There's a certain irony here in that the birth of modern medicine early in the last century was initiated by the Flexner report on university-based medical education that succeeded by driving a multitude of proprietary schools, all deemed subpar, out of business. In the interim the line has become fuzzier as American students train in schools abroad before doing their residencies here and entering our domestic workforce.

So it isn't terribly surprising that the first new proprietary U.S. medical school, Rocky Vista College of Osteopathic Medicine in Parker, Colorado, which graduated its first class in 2012 and currently has about 600 students, is owned by Yife Tien, whose father founded the American University of the Caribbean Medical School in 1978.

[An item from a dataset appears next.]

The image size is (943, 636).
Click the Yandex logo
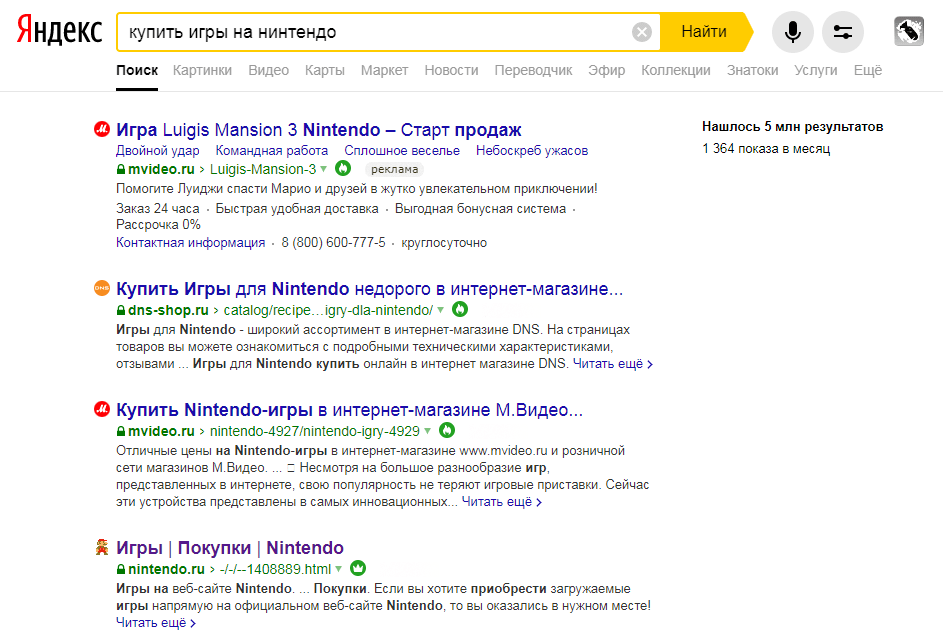coord(59,32)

One of the challenges of expanding medical school enrollment is finding residency slots, which provide added experience during the period between when students graduate from medical school and when they can begin practice. Residency slots are funded by the Federal government and a failure to add new ones could create a painful imbalance for today's medical students. Rocky Vista has a five-year Federal grant to fund osteopathic residencies in internal medicine at the nearby Parkview Medical Center.

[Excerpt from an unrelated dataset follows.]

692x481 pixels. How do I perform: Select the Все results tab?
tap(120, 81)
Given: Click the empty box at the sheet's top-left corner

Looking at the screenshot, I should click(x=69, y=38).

Now a New Mexico developer is planning a second proprietary osteopathic medical school in Las Cruces, which is a possible solution to the chronic shortage of physicians in rural areas of this poor state. If all goes well it would begin graduating 150 physicians annually in 2020,

Given that New Mexico now has only about 2500 primary care physicians practicing and that
osteopathic physicians tend to skew toward primary care, that could make a big difference if the school lives up to its goals and succeeds in keeping most graduates practicing in New Mexico. The ratio of physicians to population in New Mexico now is less than half the national average.

The Las Cruces proposal has an arrangement to provide residencies for some of its graduates, but the University of New Mexico Health Sciences Center, the only existing medical school in the state, is watching warily and fears an imbalance between medical graduates and residency slots in the state.

The Flexner report in 1910 called the elimination of proprietary medical schools, suggesting they either be closed or merged into universities. It succeeded and the number of American medical schools and graduates was drastically reduced, leading to massive improvement in both medical care and physician income.

Few safe predictions can be made here. One is that if the New Mexico effort succeeds, it will not be the last. Another is some sort of showdown between the perception that America needs more doctors (a hypothesis I and others have repeatedly attempted to debunk) and the growing distrust of for-profit higher education generally.